A short nap can help relieve stress and bolster the immune system after a night of poor sleep, according to a new study published in the Endocrine Society’s Journal of Clinical Endocrinology & Metabolism (JCEM).
Lack of sleep is recognized as a public health problem, with nearly three in 10 adults in the U.S. sleeping six hours or less a night. Insufficient sleep can contribute to reduced productivity as well as vehicle and industrial accidents, according to the U.S. Centers for Disease Control and Prevention. In addition, people who sleep too little are more likely to develop chronic diseases such as obesity, diabetes, high blood pressure and depression.
But the new study indicates it may be possible to reverse some of these effects.
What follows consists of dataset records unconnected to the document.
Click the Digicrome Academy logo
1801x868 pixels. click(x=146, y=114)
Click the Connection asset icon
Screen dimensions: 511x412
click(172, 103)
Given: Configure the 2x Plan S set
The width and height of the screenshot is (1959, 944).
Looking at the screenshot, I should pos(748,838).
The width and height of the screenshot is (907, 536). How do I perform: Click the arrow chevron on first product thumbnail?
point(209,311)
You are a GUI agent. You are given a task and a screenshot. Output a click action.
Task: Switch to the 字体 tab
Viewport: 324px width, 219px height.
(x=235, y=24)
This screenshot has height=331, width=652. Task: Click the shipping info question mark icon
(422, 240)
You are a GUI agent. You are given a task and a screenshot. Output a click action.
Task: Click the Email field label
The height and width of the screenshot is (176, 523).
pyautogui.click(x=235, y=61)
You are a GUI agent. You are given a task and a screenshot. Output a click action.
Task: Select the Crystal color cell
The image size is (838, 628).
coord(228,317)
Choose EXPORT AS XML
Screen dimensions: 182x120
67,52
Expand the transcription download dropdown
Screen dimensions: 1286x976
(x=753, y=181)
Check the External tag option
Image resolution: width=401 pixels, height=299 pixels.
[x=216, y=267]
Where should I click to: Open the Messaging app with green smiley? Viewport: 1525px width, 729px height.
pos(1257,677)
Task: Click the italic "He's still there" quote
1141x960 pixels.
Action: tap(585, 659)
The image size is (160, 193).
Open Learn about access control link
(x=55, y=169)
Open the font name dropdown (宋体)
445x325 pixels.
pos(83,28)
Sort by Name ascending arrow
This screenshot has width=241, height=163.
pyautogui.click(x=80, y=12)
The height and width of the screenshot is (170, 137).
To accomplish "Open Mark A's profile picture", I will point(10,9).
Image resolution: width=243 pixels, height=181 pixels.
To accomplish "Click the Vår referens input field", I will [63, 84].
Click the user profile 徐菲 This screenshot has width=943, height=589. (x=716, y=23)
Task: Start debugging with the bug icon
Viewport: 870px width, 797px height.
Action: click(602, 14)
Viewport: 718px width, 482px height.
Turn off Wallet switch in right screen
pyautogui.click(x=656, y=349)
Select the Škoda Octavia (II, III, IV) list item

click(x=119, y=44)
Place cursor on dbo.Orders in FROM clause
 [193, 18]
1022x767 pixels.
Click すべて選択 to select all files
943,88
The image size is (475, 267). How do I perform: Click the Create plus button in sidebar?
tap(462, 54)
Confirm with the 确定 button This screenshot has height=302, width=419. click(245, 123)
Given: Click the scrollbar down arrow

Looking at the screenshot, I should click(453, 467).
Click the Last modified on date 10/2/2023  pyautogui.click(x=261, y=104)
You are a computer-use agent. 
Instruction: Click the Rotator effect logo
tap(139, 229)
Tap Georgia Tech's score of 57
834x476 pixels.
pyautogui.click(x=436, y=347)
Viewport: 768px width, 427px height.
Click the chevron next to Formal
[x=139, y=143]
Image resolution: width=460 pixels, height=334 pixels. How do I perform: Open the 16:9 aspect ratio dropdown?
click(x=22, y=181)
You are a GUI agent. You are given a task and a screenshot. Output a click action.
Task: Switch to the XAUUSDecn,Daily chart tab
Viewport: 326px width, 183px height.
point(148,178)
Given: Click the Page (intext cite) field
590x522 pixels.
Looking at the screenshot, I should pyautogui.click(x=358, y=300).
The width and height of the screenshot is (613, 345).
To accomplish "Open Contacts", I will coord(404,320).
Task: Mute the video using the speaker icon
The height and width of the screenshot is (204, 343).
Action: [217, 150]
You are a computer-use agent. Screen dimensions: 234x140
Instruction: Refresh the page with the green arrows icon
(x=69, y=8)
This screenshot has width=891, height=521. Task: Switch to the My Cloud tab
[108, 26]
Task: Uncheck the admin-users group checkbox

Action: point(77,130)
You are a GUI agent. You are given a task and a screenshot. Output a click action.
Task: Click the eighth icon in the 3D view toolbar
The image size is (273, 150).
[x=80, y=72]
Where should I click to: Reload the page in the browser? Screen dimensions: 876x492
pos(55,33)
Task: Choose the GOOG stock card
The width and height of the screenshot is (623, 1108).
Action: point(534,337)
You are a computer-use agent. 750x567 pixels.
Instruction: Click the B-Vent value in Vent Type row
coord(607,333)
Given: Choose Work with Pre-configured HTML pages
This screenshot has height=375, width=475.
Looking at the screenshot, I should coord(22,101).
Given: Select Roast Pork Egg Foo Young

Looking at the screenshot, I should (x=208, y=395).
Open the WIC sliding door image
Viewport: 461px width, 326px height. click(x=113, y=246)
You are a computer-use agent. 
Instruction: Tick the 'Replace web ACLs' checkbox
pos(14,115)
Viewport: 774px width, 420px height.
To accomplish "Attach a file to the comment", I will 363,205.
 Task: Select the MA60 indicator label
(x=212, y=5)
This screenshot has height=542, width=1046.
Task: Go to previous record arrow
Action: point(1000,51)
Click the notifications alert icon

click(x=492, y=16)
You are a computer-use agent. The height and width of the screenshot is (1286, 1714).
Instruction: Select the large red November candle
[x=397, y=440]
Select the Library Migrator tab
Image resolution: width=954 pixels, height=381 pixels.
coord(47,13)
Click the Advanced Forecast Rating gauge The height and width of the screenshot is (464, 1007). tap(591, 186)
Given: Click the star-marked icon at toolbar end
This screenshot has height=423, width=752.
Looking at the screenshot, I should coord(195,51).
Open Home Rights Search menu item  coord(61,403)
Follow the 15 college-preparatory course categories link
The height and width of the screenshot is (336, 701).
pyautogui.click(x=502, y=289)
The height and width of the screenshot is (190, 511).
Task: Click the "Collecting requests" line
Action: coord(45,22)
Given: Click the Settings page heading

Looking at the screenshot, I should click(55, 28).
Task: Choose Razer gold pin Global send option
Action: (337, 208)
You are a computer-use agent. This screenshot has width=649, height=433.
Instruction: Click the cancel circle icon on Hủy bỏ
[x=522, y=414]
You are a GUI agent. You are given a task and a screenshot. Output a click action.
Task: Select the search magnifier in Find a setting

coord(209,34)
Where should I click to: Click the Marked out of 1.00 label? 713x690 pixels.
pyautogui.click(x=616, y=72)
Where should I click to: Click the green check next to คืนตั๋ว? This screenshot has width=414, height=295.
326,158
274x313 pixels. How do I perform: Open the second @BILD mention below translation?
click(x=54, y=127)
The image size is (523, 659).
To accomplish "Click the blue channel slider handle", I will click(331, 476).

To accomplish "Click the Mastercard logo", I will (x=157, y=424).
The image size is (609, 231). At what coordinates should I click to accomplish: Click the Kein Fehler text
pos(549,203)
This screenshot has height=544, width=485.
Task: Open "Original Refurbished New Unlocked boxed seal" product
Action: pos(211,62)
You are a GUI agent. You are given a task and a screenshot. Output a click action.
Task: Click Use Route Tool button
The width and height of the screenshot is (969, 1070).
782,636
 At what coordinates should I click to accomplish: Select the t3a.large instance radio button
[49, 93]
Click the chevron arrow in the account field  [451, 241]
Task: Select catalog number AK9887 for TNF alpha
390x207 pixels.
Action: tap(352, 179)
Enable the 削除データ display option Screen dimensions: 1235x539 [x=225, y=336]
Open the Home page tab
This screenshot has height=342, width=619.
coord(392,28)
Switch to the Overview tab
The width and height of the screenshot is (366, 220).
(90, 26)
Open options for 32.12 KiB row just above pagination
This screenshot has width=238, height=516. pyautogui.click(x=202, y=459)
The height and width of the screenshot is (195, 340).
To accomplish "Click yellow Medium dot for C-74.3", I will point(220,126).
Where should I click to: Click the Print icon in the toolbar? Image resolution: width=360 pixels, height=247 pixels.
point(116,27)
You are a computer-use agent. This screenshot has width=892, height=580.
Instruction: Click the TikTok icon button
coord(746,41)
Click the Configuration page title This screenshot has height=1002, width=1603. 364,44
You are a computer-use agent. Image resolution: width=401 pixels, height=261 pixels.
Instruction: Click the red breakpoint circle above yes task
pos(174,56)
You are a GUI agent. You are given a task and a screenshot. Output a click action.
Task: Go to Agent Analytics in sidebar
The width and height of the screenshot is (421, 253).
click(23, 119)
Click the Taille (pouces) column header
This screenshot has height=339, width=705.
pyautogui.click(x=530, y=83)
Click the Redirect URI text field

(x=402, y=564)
“Our data suggests a 30-minute nap can reverse the hormonal impact of a night of poor sleep,” said study co-author Dr. Brice Faraut, PhD. “This is the first study that found napping could restore biomarkers of neuroendocrine and immune health to normal levels.”
The researchers used a cross-over, randomized study design to examine the relationship between hormones and sleep in a group of 11 healthy men between the ages of 25 and 32. The men underwent two sessions of sleep testing in a laboratory, where meals and lighting were strictly controlled.
During one session, the men were limited to two hours of sleep for one night. For the other session, subjects were able to take two, 30-minute naps the day after their sleep was restricted to two hours. Each of the three-day sessions began with a night where subjects spent eight hours in bed and concluded with a recovery night of unlimited sleep.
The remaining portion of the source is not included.